There are certainly some female role models, holding highly powerful and influential roles within the tech industry, as ranked by Forbes, 2016:

  • Sheryl Sandberg, COO of Facebook, ranks as Forbes’ 7th most powerful woman
  • Susan Wojcicki, CEO of YouTube is just behind Sheryl at #8
  • Meg Whitman is ranked 9th, as CEO of HPE

Angela Merkel, while not known primarily for her work with technology, was ranked the second most powerful person in the world in 2015, only behind Vladimir Putin. Within that same list of the 100 most influential people in 2015, Ginni Rometty (IBM) is the highest-ranking woman in tech, ranking 63rd overall, behind 11 men in tech.

Research from Johns Hopkins University shows that 74% of girls questioned at middle school express an interest in the STEM (Science, Technology, Engineering and Maths) industries, however, as above, only 26% of computing jobs are held by women. Something happens at school that minimises the likelihood of young women entering the STEM industries professionally.
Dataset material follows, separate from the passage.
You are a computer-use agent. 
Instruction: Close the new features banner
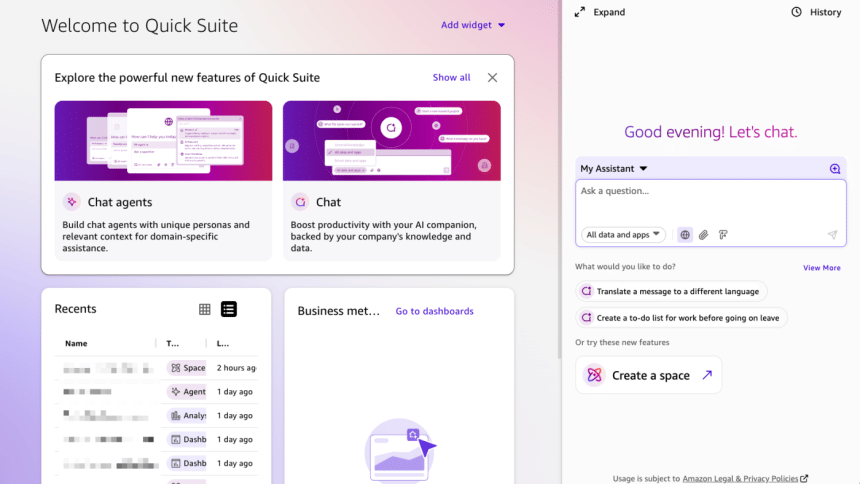tap(492, 77)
In recent years there has been an effort to inspire children around STEM careers, and in my own personal experience at these events, the girls are encouraged as much as the boys, however of course this is only a very small sample.

At a more professional age, there are events specifically designed to build up women in tech. Women of Silicon Roundabout “was created to inspire and connect women working in technology”, and they are holding an event in London in October, following a sell-out launch conference in January. You can sign up here. These events look to simultaneously develop tech professionals as well as push boundaries around the gender gap. WoSR is open to women and men “to discuss issues relating to Women in Tech Leadership, female founders, bridging the gender gap, non-technical women in tech and inspiring future generations of girls into the sector”.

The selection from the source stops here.